Intraperitoneal chemotherapy at the time of surgery is not associated with increased 30-day morbidity and mortality following colorectal resection.

BACKGROUND

In the absence of large randomized trials, the independent contribution of intraperitoneal chemotherapy (IPC) to morbidity and mortality (M+M) from cytoreductive surgery remains uncertain. In a multi-institutional cohort of colorectal surgery patients, we examined the association between M+M and the use of IPC.

METHODS

Patients undergoing an open colorectal resection for cancer with and without administration of IPC were identified using the American College of Surgeons National Surgical Quality Improvement Program database (2005-2012). Multivariate logistic regression identified factors associated with 30-day M+M. Using a propensity score matching method, patients undergoing IPC were matched 1:3 to non-IPC patients. M+M within the matched cohort was compared using the χ (2) test.

RESULTS

Of the 33,912 patients identified, 188 had concurrent IPC. The M+M rates were 41 and 30 % with and without IPC, respectively (p = 0.002). In multivariate analysis, IPC was not associated with M+M (odds ratio 0.92; p = 0.62).
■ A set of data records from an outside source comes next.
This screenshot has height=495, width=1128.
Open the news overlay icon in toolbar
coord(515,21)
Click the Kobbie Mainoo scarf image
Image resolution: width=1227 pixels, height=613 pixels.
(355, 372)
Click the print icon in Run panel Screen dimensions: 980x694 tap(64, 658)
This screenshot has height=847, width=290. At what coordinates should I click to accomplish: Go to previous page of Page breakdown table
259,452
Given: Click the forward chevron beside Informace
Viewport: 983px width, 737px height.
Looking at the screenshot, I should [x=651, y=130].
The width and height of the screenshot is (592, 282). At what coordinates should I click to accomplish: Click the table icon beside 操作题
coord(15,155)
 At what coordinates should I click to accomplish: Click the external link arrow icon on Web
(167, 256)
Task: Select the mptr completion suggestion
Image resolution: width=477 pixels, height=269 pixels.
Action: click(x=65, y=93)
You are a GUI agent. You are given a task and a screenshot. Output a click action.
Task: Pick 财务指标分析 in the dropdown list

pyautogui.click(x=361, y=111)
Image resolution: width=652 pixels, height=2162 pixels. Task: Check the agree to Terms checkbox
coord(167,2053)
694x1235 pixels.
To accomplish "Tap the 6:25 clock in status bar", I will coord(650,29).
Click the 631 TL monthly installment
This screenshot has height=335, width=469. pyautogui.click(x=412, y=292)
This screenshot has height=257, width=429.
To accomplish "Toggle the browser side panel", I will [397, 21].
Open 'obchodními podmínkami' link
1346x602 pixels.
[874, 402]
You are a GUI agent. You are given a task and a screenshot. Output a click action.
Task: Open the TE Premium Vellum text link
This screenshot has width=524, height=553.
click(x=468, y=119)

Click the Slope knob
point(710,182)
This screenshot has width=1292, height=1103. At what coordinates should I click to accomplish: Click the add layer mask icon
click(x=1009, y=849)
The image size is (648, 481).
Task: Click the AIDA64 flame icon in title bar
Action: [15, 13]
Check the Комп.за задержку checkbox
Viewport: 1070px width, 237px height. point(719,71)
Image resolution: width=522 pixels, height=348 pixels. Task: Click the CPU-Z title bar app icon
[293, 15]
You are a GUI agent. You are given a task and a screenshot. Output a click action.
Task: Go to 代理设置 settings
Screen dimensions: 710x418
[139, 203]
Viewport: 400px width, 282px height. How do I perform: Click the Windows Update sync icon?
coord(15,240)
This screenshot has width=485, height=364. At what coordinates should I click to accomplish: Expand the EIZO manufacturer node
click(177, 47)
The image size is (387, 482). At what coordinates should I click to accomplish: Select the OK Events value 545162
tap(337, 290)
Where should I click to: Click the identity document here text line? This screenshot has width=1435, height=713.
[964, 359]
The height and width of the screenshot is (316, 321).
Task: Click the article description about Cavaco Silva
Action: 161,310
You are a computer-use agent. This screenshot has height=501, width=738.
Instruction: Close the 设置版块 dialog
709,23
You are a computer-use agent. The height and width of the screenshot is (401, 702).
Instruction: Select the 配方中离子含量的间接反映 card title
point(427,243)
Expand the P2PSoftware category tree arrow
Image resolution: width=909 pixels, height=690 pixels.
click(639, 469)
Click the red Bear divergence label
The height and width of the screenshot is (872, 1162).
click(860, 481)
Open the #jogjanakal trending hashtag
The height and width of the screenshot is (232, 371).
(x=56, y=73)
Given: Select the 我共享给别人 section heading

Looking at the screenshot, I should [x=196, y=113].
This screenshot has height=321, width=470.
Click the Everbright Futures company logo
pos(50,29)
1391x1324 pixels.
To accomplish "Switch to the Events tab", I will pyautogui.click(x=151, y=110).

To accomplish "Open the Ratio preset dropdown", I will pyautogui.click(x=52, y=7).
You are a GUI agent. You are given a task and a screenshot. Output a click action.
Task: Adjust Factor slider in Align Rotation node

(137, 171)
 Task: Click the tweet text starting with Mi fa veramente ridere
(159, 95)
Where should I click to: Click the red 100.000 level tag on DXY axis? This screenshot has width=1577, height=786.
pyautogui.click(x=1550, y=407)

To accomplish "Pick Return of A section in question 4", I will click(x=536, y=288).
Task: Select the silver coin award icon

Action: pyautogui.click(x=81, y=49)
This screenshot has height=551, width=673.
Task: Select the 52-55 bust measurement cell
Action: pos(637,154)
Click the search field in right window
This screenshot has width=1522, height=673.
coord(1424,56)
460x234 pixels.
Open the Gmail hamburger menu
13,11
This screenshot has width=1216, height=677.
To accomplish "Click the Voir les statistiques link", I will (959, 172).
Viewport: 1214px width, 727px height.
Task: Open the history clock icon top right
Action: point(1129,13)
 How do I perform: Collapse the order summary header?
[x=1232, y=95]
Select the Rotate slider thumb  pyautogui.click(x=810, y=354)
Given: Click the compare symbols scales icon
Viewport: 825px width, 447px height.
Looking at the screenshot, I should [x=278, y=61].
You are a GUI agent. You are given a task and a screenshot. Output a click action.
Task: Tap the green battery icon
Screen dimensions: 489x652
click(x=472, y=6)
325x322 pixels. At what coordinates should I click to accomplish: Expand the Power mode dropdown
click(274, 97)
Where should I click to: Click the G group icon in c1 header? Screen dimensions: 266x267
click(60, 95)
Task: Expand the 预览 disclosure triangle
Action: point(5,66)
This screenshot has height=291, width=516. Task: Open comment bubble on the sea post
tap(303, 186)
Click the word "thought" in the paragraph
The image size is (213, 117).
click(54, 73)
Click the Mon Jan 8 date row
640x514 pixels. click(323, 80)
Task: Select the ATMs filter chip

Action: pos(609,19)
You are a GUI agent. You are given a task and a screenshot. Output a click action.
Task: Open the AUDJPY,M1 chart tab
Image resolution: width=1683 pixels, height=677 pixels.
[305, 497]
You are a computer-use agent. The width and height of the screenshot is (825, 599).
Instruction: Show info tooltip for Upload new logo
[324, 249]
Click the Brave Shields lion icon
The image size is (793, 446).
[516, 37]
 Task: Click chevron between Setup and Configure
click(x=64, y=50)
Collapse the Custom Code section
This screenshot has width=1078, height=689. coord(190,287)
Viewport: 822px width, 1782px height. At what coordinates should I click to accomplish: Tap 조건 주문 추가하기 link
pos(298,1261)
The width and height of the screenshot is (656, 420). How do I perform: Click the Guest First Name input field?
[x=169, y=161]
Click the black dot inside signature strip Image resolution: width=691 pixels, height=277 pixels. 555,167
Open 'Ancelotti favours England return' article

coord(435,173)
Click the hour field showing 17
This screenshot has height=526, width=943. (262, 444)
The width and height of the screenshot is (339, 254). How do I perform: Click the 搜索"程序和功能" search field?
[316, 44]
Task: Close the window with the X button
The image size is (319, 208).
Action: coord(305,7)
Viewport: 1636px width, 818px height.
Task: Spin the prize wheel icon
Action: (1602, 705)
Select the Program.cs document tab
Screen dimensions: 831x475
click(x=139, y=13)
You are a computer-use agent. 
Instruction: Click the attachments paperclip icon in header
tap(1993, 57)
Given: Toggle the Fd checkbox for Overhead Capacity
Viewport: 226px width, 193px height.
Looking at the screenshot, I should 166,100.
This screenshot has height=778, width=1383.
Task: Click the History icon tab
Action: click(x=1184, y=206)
Using a propensity score match to control for patient and operative factors, patients who received IPC (n = 188) were matched to patients who did not receive IPC (n = 365). The M+M rates in the matched cohort did not significantly differ (41 % with IPC and 45 % without IPC; p = 0.34). Similarly, mortality (1.1 vs. 2.5 %; p = 0.26) and length of stay (12 vs. 11 days; p = 0.27) were not affected by IPC status.

CONCLUSIONS

After controlling for patient and operative factors, IPC was not associated with increased M+M following colorectal resection. The high morbidity observed in patients receiving IPC appears to be driven by operative factors other than the use of IPC.